7. Sense of initiative and entrepreneurship
A sense of initiative and entrepreneurship will assist your students in becoming creative, proactive and well-organised young people. This competence should also provide the lifelong learning skills to succeed in the workplace.
Try setting your students an entrepreneurial task where they work in small teams to come up with a product. The product should cost less than $5 per item to produce, but students should feel they could either make a profit or support a social cause. Ask them to create a mind map and share it with their whole team, so everyone can contribute to the map. The map should include their research, justifying why the product would have a Unique Selling Point. It could also include details of how they plan to produce and market the product.
The groups can then take it in turns to present or ‘pitch’ their idea to the rest of the class. Your students could use MindMeister to vote on which product they believe to be the best idea.
8. Cultural awareness and expression
Creativity and cultural awareness go hand in hand.

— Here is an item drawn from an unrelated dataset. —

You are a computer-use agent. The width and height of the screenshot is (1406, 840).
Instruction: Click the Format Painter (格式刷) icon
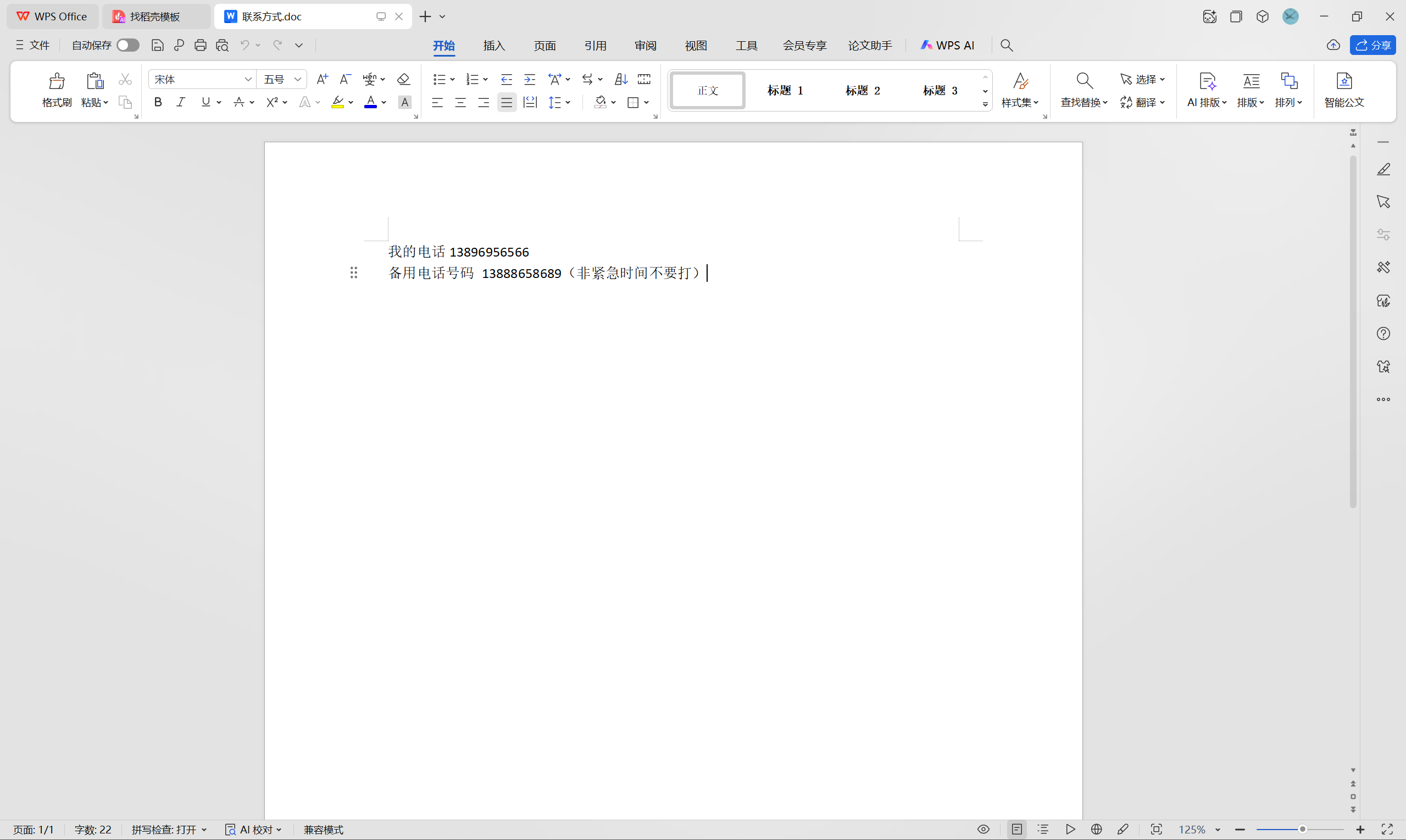coord(57,82)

In order for students to appreciate the value and enjoyment of music, performing arts, literature and visual arts, why not encourage your students to learn about these exciting topics in a creative way.
Organize a school trip to a local cultural event, such as an age-appropriate film festival or a Shakespeare theater performance. Ask students to write down their thoughts and reflections for homework. When back in class, ask your students to create a mind map, detailing their opinions on the performance. These could include cast members, character relationships, key themes and perhaps notes on the accompanying music, in order to form the basis of a newspaper review. Ask them to then export the mind map, to convert it into a word document and finalize their review with a headline, subheading and a 1 to 5-star rating.
To export a map, simply open the map and click on the bottom right-hand cloud icon. You can then choose the format you would like to export the map in, for example as a Word document, shown below. The below Word document was exported directly from this mind map review of Othello, directed by Iqbal Khan.
So those are our suggestions on how to bring the eight key competencies for promoting lifelong learning, known as phenomenon-based learning, straight to your classroom.